A computationally efficient, zero-dimensional stack model for simulating redox flow battery performance

Scaling redox flow battery (RFB) innovations from single cells to stacks is an important step for concept validation, but this procedure is challenging, as new processes emerge that impact performance and durability. Models that facilitate performance predictions from material properties and single-cell measurements can inform stack engineering and streamline iterative design-build-test cycles. Here, we deploy a semi-analytical zero-dimensional modeling framework to rapidly simulate stack cycling performance, focusing on failure modes that are particularly relevant for RFB scale-up (i.e., shunt currents, pressure losses, crossover). We first investigate the computational efficiency of the model, yielding simulations times under 0.04 s per cycle—orders of magnitude faster than previous stack models described in the open literature. Next, we explore the role of shunt currents in RFB cycling, discussing the theoretical underpinnings of these parasitic losses and providing generalized predictions of stack performance under variable operating conditions.

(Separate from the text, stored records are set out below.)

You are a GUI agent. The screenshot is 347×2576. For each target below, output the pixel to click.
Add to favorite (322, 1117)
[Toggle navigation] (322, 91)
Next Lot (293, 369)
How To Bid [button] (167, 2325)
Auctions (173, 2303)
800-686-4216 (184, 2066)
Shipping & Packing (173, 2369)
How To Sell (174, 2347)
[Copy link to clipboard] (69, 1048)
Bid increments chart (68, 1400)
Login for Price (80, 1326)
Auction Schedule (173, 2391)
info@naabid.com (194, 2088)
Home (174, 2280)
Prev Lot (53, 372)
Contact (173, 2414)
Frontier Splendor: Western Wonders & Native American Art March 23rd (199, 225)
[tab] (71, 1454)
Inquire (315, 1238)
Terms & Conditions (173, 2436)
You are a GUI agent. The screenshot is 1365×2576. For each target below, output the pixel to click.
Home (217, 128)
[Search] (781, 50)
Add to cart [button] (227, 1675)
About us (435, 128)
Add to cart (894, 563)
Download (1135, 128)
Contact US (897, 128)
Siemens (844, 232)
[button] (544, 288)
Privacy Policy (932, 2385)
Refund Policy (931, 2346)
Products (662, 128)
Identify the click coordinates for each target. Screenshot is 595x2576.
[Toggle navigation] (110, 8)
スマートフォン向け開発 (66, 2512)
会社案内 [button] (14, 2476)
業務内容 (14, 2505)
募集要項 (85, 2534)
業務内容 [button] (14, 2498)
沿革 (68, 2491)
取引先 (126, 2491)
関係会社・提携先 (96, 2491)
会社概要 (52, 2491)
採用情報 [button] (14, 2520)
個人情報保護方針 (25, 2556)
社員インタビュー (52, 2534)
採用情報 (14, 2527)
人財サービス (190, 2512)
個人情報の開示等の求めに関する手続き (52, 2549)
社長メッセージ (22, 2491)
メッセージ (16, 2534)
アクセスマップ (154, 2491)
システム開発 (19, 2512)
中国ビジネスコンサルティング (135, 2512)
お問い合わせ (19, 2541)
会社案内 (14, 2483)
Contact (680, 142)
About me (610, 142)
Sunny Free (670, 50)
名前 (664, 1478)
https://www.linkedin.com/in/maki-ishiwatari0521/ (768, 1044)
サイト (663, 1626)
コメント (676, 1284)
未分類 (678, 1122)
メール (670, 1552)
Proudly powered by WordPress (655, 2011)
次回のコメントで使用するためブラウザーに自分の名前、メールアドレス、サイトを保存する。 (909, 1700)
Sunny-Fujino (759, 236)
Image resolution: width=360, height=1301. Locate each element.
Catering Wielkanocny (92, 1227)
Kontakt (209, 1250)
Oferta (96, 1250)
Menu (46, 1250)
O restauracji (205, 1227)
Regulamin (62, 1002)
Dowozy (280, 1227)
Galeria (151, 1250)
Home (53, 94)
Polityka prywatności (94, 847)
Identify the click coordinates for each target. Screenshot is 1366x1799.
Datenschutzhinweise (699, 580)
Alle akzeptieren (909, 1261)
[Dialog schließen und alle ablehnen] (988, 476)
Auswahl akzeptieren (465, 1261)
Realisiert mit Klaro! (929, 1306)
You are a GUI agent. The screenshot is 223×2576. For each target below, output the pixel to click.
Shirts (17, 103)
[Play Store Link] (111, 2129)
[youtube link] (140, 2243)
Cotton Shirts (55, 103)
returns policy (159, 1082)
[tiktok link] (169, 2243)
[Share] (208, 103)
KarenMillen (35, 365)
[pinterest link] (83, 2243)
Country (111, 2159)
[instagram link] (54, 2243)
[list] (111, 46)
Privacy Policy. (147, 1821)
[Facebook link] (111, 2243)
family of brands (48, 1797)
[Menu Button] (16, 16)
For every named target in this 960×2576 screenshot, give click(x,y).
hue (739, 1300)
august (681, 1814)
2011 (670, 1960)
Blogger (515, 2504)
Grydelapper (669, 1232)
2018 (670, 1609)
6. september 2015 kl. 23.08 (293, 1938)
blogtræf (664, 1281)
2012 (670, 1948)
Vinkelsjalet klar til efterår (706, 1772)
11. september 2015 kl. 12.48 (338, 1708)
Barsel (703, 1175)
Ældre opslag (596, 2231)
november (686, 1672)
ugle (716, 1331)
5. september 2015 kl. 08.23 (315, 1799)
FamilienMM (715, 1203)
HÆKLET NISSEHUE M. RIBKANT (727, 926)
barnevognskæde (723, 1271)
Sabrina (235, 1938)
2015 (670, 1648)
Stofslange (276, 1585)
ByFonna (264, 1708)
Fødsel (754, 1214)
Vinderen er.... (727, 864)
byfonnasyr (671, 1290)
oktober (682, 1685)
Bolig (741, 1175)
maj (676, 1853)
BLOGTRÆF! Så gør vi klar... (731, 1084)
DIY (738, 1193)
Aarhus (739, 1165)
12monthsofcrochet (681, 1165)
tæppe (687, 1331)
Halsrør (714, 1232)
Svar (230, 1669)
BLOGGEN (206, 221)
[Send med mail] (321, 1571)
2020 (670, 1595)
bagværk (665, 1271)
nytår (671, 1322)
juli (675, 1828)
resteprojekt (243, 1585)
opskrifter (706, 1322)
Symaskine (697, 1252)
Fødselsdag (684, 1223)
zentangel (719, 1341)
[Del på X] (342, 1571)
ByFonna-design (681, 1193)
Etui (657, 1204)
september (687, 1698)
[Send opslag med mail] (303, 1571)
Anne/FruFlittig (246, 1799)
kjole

We then apply the model to evaluate engineering considerations for emerging aqueous-organic RFBs—specifically, we assess manifold design factors influencing tradeoffs between shunt and hydraulic losses as well as membrane selection criteria for long-duration cycling. Ultimately, we anticipate this work will aid in accelerating the cell-to-stack translation by providing an accessible, computationally light model to the RFB community and deepening intuition for performance losses in electrochemical stacks.